Prove that if $$n$$ and $$r$$ are positive integers
$${ n }^{ r }-n{ \left( n-1 \right)  }^{ r }+\dfrac { n\left( n-1 \right)  }{ 2! } { \left( n-2 \right)  }^{ r }-\dfrac { n\left( n-1 \right) \left( n-2 \right)  }{ 3! } { \left( n-3 \right)  }^{ r }+\cdots $$
is equal to $$0$$ if $$r$$ be less than $$n$$, and to $$n!$$ if $$r=n$$.


Solution

We have 
$${ \left( { e }^{ x }-1 \right)  }^{ n }={ \left( x+\dfrac { { x }^{ 2 } }{ 2! } +\dfrac { { x }^{ 3 } }{ 3! } +\dfrac { { x }^{ 4 } }{ 4! } +\cdots  \right)  }^{ n }$$
$$={ x }^{ n }+$$ terms containing higher powers of $$x$$ ..... $$(1)$$
Again, by the Binomial Theorem,
$${ \left( { e }^{ x }-1 \right)  }^{ n }={ e }^{ nx }-n{ e }^{ \left( n-1 \right) x }+\dfrac { n\left( n-1 \right)  }{ 1\cdot 2 } { e }^{ \left( n-2 \right) x }-\cdots $$         ......(2).

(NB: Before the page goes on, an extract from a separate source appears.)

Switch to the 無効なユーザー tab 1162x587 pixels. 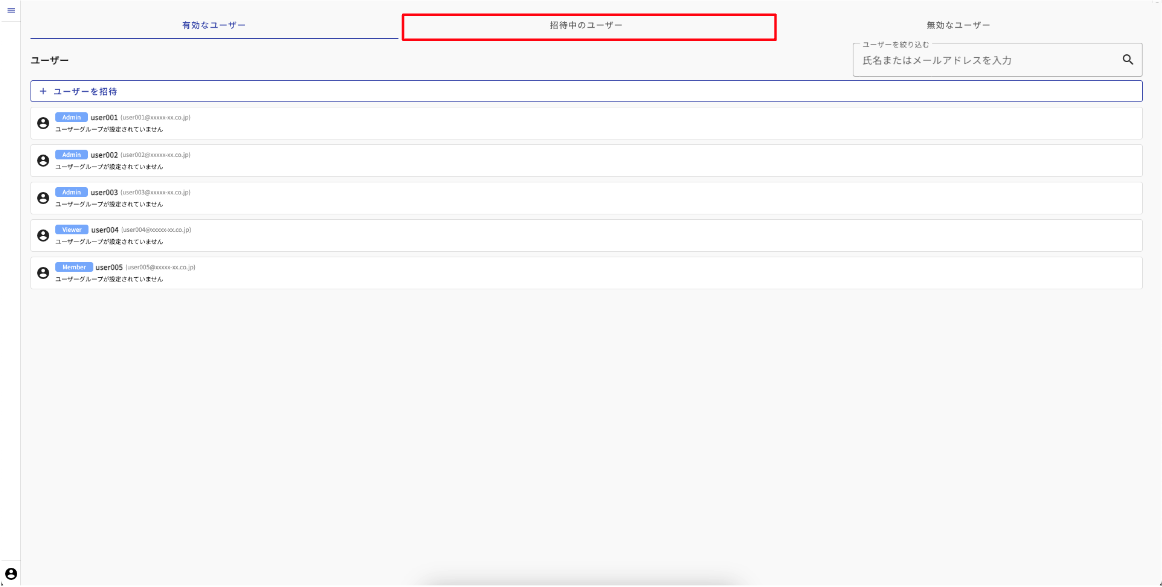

By expanding each of the terms $${ e }^{ nx },{ e }^{ \left( n-1 \right) x },\dots $$ we find that the coefficient of $${ x }^{ r }$$ in (2) is
$$\dfrac { { n }^{ r } }{ r! } -n\cdot \dfrac { { \left( n-1 \right)  }^{ r } }{ r! } +\dfrac { n\left( n-1 \right)  }{ 2! } \cdot \dfrac { { \left( n-2 \right)  }^{ r } }{ r! } -\dfrac { n\left( n-1 \right) \left( n-2 \right)  }{ 3! } \cdot \dfrac { { \left( n-3 \right)  }^{ r } }{ r! } +\cdots $$
and by equating the coefficients of $${ x }^{ r }$$ in (1) and (2) the result follows.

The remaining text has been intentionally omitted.